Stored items
==========

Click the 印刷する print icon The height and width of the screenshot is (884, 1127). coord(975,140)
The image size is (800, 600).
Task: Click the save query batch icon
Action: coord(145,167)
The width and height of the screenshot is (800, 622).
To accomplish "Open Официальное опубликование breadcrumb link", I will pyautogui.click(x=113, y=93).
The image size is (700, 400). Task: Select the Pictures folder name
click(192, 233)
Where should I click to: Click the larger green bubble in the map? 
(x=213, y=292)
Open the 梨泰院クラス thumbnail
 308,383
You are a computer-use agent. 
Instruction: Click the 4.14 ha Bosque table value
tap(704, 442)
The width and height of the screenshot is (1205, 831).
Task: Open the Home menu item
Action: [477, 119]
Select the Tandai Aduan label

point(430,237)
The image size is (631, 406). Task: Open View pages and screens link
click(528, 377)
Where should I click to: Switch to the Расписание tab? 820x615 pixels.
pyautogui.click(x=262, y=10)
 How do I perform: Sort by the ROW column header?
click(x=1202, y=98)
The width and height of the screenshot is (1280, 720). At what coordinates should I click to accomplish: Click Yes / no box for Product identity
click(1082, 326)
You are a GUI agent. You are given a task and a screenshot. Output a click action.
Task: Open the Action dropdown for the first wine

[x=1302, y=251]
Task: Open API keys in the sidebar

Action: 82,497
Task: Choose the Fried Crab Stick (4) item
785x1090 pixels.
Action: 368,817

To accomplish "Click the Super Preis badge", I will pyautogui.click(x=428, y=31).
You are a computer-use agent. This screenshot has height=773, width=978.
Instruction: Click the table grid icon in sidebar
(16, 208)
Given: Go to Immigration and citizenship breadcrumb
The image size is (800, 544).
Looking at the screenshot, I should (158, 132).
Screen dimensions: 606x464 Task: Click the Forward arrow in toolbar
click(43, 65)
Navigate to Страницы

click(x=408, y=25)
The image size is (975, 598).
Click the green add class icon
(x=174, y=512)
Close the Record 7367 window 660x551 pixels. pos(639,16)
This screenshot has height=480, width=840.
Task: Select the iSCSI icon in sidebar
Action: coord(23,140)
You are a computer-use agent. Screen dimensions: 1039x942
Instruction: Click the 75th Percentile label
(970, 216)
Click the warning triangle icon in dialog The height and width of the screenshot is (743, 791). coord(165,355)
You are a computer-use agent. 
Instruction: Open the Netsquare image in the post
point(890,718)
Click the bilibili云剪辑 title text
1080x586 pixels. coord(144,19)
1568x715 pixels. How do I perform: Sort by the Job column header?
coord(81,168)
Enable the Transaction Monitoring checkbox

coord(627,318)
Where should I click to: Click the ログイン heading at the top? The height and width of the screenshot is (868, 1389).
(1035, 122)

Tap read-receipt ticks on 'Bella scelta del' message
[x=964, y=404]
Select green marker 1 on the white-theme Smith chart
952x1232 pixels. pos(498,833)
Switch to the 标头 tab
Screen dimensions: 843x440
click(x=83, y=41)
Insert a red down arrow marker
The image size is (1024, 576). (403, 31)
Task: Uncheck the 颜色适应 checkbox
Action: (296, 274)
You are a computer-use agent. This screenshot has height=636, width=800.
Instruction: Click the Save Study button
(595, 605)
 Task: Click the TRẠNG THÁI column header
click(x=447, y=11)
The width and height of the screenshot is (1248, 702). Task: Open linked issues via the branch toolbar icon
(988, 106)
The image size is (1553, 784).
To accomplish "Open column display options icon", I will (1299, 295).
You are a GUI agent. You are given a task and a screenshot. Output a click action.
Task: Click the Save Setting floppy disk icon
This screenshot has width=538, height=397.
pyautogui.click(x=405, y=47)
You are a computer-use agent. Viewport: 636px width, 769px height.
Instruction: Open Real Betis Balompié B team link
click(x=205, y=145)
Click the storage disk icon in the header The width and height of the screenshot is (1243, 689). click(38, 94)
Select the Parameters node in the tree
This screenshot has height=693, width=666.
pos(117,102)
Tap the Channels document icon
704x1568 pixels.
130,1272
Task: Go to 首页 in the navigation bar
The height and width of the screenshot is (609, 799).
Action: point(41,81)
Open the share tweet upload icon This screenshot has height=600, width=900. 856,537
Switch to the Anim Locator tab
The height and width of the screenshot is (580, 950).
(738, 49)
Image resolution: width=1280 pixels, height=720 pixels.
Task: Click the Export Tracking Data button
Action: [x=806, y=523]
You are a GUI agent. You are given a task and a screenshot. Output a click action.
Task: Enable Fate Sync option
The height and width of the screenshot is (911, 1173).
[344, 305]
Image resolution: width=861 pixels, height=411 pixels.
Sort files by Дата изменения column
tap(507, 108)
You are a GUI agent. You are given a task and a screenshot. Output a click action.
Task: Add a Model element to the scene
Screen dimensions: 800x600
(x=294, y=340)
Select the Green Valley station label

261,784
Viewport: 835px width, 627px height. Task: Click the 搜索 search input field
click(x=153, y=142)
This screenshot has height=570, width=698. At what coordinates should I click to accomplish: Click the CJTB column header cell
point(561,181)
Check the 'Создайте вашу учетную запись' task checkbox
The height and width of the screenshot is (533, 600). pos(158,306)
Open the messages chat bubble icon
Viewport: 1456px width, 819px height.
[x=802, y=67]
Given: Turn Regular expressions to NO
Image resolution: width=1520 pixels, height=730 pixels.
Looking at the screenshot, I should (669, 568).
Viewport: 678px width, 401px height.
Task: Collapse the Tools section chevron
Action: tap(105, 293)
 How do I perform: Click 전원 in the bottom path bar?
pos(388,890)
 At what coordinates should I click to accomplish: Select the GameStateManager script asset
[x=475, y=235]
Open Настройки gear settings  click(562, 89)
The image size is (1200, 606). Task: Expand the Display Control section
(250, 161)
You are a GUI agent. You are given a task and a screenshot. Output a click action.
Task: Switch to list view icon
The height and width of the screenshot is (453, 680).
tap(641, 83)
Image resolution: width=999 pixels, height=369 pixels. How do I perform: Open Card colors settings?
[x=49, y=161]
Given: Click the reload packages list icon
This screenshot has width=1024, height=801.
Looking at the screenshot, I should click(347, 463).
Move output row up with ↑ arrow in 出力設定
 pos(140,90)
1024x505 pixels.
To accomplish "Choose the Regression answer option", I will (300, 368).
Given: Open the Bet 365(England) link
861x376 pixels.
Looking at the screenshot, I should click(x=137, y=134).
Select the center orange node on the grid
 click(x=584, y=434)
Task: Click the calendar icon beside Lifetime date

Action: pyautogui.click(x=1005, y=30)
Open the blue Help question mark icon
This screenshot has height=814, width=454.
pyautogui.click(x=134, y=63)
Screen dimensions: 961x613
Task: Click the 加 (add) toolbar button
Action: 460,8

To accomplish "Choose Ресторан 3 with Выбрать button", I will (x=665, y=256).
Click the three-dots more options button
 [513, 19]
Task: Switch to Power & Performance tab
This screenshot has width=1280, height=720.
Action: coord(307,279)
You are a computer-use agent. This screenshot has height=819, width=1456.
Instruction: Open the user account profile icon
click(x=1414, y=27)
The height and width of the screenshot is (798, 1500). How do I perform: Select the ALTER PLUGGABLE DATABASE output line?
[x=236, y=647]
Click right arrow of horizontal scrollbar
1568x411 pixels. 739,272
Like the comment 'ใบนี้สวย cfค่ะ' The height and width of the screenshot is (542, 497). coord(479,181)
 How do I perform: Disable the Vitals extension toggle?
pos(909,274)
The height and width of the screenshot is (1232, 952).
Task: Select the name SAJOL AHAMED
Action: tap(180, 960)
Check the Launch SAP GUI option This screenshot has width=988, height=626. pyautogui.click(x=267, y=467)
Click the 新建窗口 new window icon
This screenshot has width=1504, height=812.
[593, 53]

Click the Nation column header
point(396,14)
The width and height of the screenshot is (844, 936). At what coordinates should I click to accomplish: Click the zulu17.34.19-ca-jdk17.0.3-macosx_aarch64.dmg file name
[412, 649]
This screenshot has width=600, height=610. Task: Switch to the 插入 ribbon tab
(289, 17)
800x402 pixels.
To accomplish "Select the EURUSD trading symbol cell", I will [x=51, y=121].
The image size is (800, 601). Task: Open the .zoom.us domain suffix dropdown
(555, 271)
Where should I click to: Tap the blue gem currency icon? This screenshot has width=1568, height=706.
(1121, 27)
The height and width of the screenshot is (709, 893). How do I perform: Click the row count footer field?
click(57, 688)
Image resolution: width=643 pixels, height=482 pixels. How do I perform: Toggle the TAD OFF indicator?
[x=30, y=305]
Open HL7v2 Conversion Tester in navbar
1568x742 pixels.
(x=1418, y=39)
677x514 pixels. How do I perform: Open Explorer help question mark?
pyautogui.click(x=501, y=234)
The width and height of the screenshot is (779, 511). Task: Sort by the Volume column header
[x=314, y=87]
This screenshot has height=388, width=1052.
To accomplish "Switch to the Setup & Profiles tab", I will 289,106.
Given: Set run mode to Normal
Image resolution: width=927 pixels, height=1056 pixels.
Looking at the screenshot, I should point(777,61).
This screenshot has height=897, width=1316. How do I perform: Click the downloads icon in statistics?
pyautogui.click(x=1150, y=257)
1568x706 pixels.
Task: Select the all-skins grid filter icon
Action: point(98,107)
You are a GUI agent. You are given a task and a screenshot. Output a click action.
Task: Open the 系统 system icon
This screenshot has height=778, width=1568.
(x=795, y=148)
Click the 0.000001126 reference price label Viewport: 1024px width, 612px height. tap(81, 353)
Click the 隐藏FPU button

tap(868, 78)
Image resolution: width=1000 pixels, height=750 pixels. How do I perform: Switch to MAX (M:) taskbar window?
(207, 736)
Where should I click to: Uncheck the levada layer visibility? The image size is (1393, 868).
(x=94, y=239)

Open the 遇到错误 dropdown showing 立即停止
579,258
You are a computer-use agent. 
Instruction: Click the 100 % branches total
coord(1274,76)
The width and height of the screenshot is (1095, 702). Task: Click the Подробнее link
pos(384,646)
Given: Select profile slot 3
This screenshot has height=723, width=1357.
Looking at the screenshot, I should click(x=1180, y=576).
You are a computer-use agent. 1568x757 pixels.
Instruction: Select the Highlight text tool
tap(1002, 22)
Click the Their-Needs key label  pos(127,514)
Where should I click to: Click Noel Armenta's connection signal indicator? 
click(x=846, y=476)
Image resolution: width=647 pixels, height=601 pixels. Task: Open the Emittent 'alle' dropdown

==========

* _Your goal_:
For this exercise, please output exactly the lines above starting at the line with "Image resolution: width=999" and ending at the line with "Like the comment", ends included.

* _Solution_:
Image resolution: width=999 pixels, height=369 pixels. How do I perform: Open Card colors settings?
[x=49, y=161]
Given: Click the reload packages list icon
This screenshot has width=1024, height=801.
Looking at the screenshot, I should click(347, 463).
Move output row up with ↑ arrow in 出力設定
 pos(140,90)
1024x505 pixels.
To accomplish "Choose the Regression answer option", I will (300, 368).
Given: Open the Bet 365(England) link
861x376 pixels.
Looking at the screenshot, I should click(x=137, y=134).
Select the center orange node on the grid
 click(x=584, y=434)
Task: Click the calendar icon beside Lifetime date

Action: pyautogui.click(x=1005, y=30)
Open the blue Help question mark icon
This screenshot has height=814, width=454.
pyautogui.click(x=134, y=63)
Screen dimensions: 961x613
Task: Click the 加 (add) toolbar button
Action: 460,8

To accomplish "Choose Ресторан 3 with Выбрать button", I will (x=665, y=256).
Click the three-dots more options button
 [513, 19]
Task: Switch to Power & Performance tab
This screenshot has width=1280, height=720.
Action: coord(307,279)
You are a computer-use agent. This screenshot has height=819, width=1456.
Instruction: Open the user account profile icon
click(x=1414, y=27)
The height and width of the screenshot is (798, 1500). How do I perform: Select the ALTER PLUGGABLE DATABASE output line?
[x=236, y=647]
Click right arrow of horizontal scrollbar
1568x411 pixels. 739,272
Like the comment 'ใบนี้สวย cfค่ะ' The height and width of the screenshot is (542, 497). coord(479,181)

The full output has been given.